Coup de tonnerre sur le continent. La Confédération africaine de football (CAF) vient d’annuler le sacre du Sénégal de la CAN 2025. Jugés coupables d’un abandon temporaire de terrain lors de la finale, les Lions de la Teranga perdent leur titre sur tapis vert. Le Maroc est officiellement déclaré vainqueur.
Le verdict de la Commission d’appel de la CAF est tombé comme un couperet. Alors que le Sénégal célébrait sa victoire (1-0) acquise de haute lutte à Rabat en janvier dernier, l’instance continentale a décidé d’effacer ce résultat sportif pour le transformer en une défaite par forfait (3-0).
A l’origine de ce revirement spectaculaire, un incident survenu durant la finale. Pour protester contre une décision arbitrale, les joueurs sénégalais avaient brièvement quitté la pelouse avant de reprendre le jeu. Si le résultat avait été validé dans un premier temps, la Fédération royale marocaine de football (FRMF) a obtenu gain de cause en appel. La CAF a jugé que cet arrêt de jeu volontaire constituait une « violation grave » du règlement disciplinaire.
Le Sénégal contre-attaque devant le TAS
La réaction de Dakar ne s’est pas fait attendre. La Fédération sénégalaise de football (FSF) fustige une décision qu’elle juge « injuste et sans fondement ». Pour les autorités sportives sénégalaises, le fait que le match soit allé à son terme suffit à valider le score acquis sur le terrain.
Refusant de rendre le trophée sans combattre, le Sénégal a annoncé saisir immédiatement le Tribunal arbitral du sport (TAS) à Lausanne.
Cette bataille juridique, qui s’annonce longue, plonge la CAN dans une zone de turbulences inédite. Au-delà du score, c’est toute la crédibilité de la gouvernance du football africain qui est aujourd’hui remise en question. En attendant le verdict final du TAS, le continent assiste, médusé, à un sacre qui se joue désormais dans les bureaux plutôt que dans les stades.
Rétro : ces matchs de la CAF qui ont basculé « sur tapis vert »
Si le retrait d’un titre de champion d’Afrique est une première, les décisions administratives ont déjà marqué l’histoire des compétitions continentales. En 2019 : L’affaire du « Rades-gate » (Ligue des Champions). Lors de la finale retour entre l’Espérance de Tunis et le Wydad Casablanca, les Marocains avaient quitté le terrain pour protester contre une panne de la VAR. Après des mois de bataille juridique, la CAF avait finalement déclaré le Wydad perdant par forfait, offrant le titre à l’Espérance.

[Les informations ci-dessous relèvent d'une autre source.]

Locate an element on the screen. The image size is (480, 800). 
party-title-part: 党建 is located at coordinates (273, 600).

Disqualification de la RD Congo (Éliminatoires CAN 2012). Les Léopards avaient perdu leur match contre l’Île Maurice sur tapis vert pour avoir aligné un joueur non éligible. Une erreur administrative qui avait coûté cher à la sélection congolaise.

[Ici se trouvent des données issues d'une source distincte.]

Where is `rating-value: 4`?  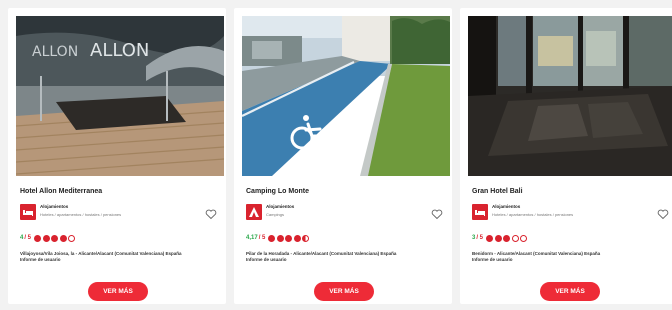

1996 : le retrait du Nigéria (CAN en Afrique du Sud). Champion en titre, le Nigéria s’était retiré de la compétition pour des raisons politiques. La CAF avait alors banni les Super Eagles pour deux éditions consécutives, une sanction exemplaire à l’époque.
A noter qu’un match perdu par forfait est automatiquement crédité d’un score de 3-0 en faveur de l’adversaire, conformément aux règlements de la FIFA et de la CAF.